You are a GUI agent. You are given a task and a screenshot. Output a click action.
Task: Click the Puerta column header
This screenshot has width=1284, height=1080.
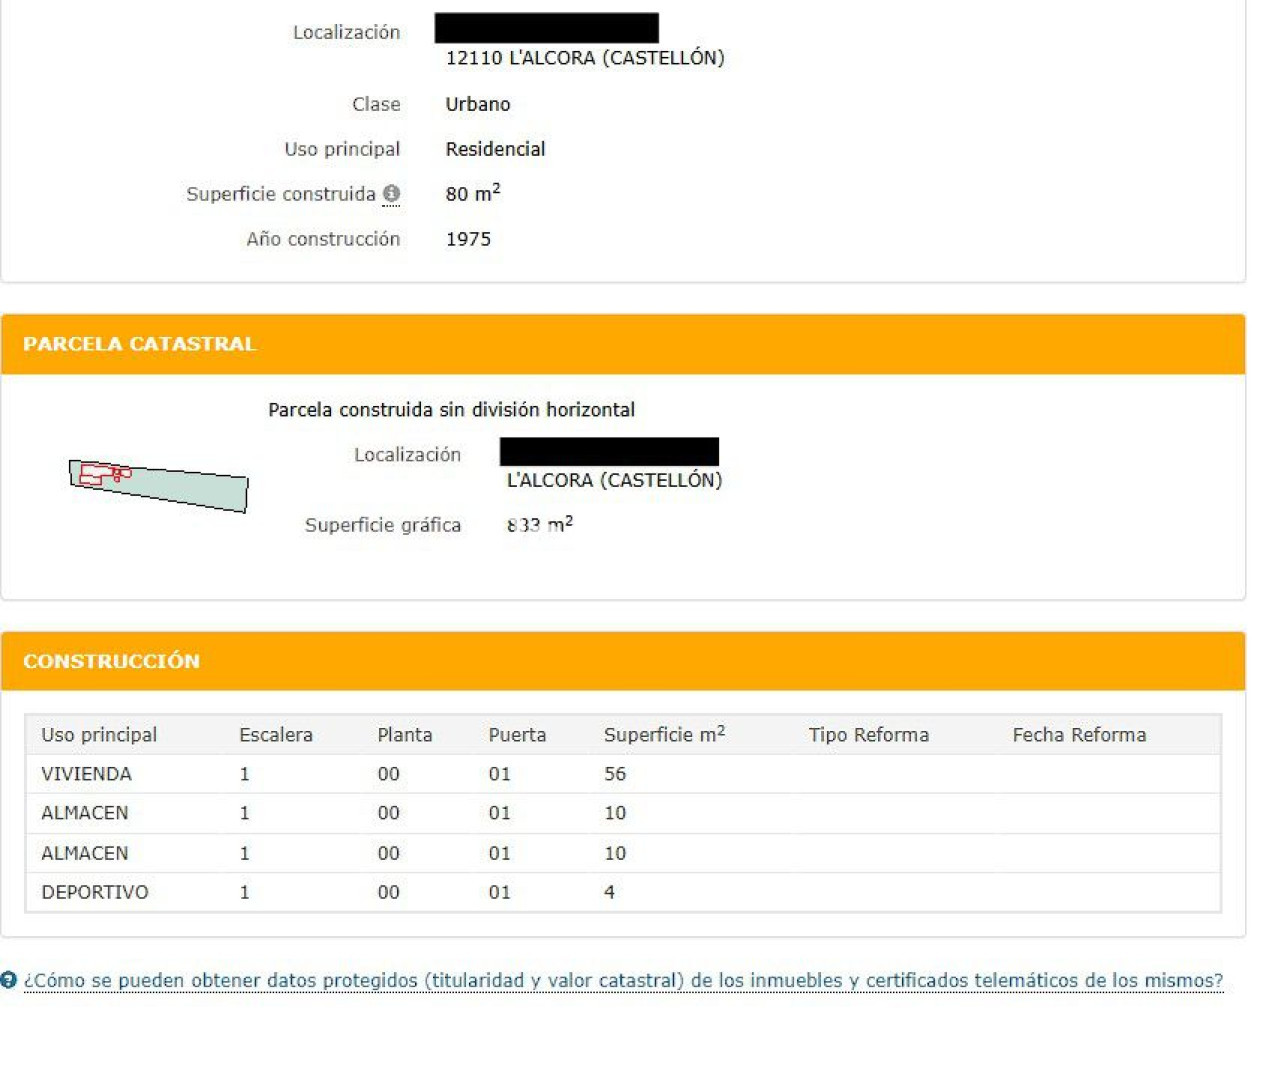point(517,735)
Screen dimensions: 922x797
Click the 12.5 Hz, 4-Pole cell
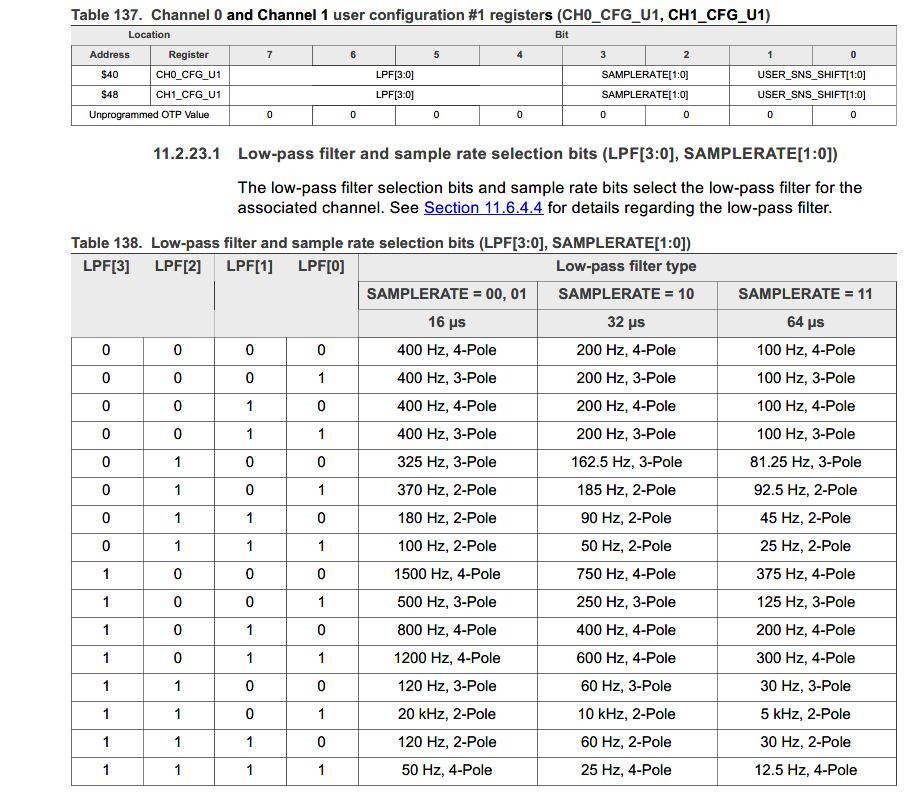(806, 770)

────────

**Task instructions**
The preceding listing must be repeated exactly, with all images dropped.

**Written reply**
You are a GUI agent. You are given a task and a screenshot. Output a click action.
Task: Click the Puerta column header
This screenshot has width=1284, height=1080.
point(517,735)
Screen dimensions: 922x797
Click the 12.5 Hz, 4-Pole cell
(806, 770)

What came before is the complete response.